::: Teks Bacaan
Jadi stylist sebuah majalah. Benar-benar nggak pernah jadi impian saya. Eh, lebih tepatnya, kerja kantoran deng. Ini kerja kantoran ke tiga, dalam 9 tahun terakhir. Saya mendapatkan info bahwa majalah 'Piknik' mencari stylist dari salah seorang teman kuliah saya.

Sesungguhnya, saya masih bertanya-tanya, bisakah saya bertahan --- kerja kantoran lagi?

Ah, nggak tau ah. Gelap bok.

Lalu, tanpa antusiasme berlebihan seperti orang-orang yang baru diterima kerja, aku mengeluarkan handphone dan mendial nomor Marco ketika sudah keluar dari kantor redaksi. Terdengar nada sambung beberapa kali, lalu suara Marco : 'Halo?'

"Nyet, tebak?" tanyaku langsung,
"Lo diterima..." Jawab Marco.
"Ah, ga seru."
"Yah gimana dong, gue tau, orang kayak elo pasti diterima di mana-mana."
::::::
● **Rincian Tugas**:
Tolong salin ulang teks tentang stylist majalah ini secara utuh, tanpa mengubah satu huruf atau tanda baca pun. Catatan yang menyusul tidak berkaitan dengan teks tentang stylist majalah ini.
::: Cuplikan Data
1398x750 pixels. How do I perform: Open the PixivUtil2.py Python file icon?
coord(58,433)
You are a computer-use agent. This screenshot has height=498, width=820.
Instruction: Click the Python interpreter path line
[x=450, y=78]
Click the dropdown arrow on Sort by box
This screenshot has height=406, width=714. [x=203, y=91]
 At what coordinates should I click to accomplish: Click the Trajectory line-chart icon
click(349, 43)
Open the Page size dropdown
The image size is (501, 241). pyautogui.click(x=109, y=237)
::::::
::: Cuplikan Data
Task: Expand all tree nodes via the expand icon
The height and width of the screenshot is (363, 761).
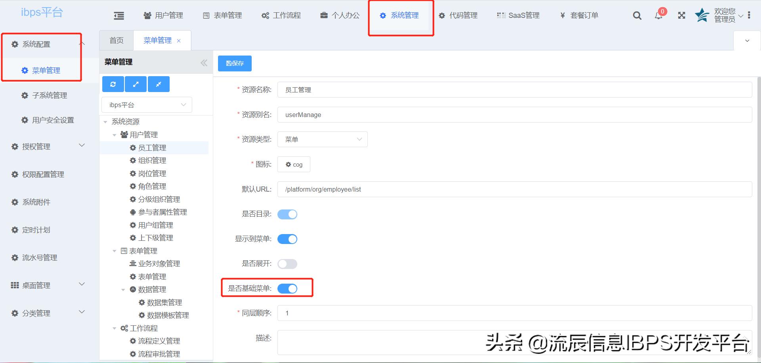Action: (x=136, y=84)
::::::
● **Jawaban Soal**:
Jadi stylist sebuah majalah. Benar-benar nggak pernah jadi impian saya. Eh, lebih tepatnya, kerja kantoran deng. Ini kerja kantoran ke tiga, dalam 9 tahun terakhir. Saya mendapatkan info bahwa majalah 'Piknik' mencari stylist dari salah seorang teman kuliah saya.

Sesungguhnya, saya masih bertanya-tanya, bisakah saya bertahan --- kerja kantoran lagi?

Ah, nggak tau ah. Gelap bok.

Lalu, tanpa antusiasme berlebihan seperti orang-orang yang baru diterima kerja, aku mengeluarkan handphone dan mendial nomor Marco ketika sudah keluar dari kantor redaksi. Terdengar nada sambung beberapa kali, lalu suara Marco : 'Halo?'

"Nyet, tebak?" tanyaku langsung,
"Lo diterima..." Jawab Marco.
"Ah, ga seru."
"Yah gimana dong, gue tau, orang kayak elo pasti diterima di mana-mana."